I knew trans men were a thing three days before my fifteenth birthday after watching the L Word, and realised that was the word for what I was then. Although I always had a vague memory of when I was six and my friend was telling my teacher about her cousin who had transitioned and was a trans man. I didn't know the words for it though, and it was so alien a concept I didn't connect it with me.
I didn't really notice that there was a difference between boys and girls until I was seven, and boys joined my year at school. I went to a very small village school, and there were only two others in my year, all girls, so it was natural for me to play with them more often, I would have done even if I wasn't trans. When I was seven and more people joined, two girls and three boys, I got down and didn't really understand why, and there were arguments between me and my friends because I wanted to play with the boys more than them. When I moved into the next school, which was a lot bigger, I had trouble trying to fit in because I didn't understand the girl stuff, but the boys didn't want a "girl" playing with them, and it caused me a lot of grief and upset. The same thing happened when I switched school again, although I got into even more trouble, as I thought that the only way to be accepted by the boys as one of them was to be stronger than them, and that meant getting into fights.
I never wanted to wear girls' clothes, ever. I fought against my school skirt the whole time, and I couldn't understand why the girls didn't want to join me into pressuring the school into getting rid of that rule.
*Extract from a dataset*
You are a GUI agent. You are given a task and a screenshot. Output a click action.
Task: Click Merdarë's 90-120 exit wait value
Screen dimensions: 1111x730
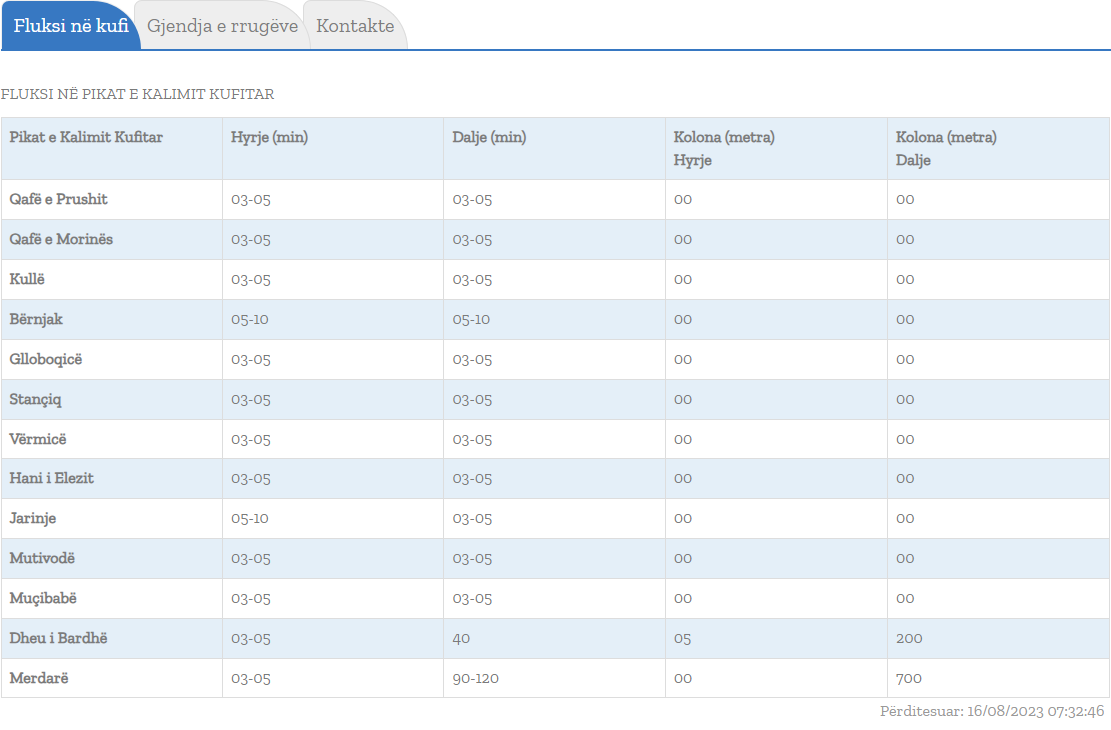click(x=475, y=678)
Even when I was a lot younger I would physically fight not to be put into girls' clothes. Whenever I pictured myself in the future it was always wearing a suit, never female clothes, and with short hair. I always thought that would be who I would grow into.
Physically, one of the biggest indicators was when I was going through puberty and was constantly trying to deny it. I was trying to deny my period starting (it was light at first), and I used to stretch out in front of the big mirror at my grandparents every weekend trying to make my chest disappear so that I wouldn't have to admit that it was growing. In the end I managed to convince myself that it was cancer and I was dying, because I just couldn't admit that I was going through female puberty.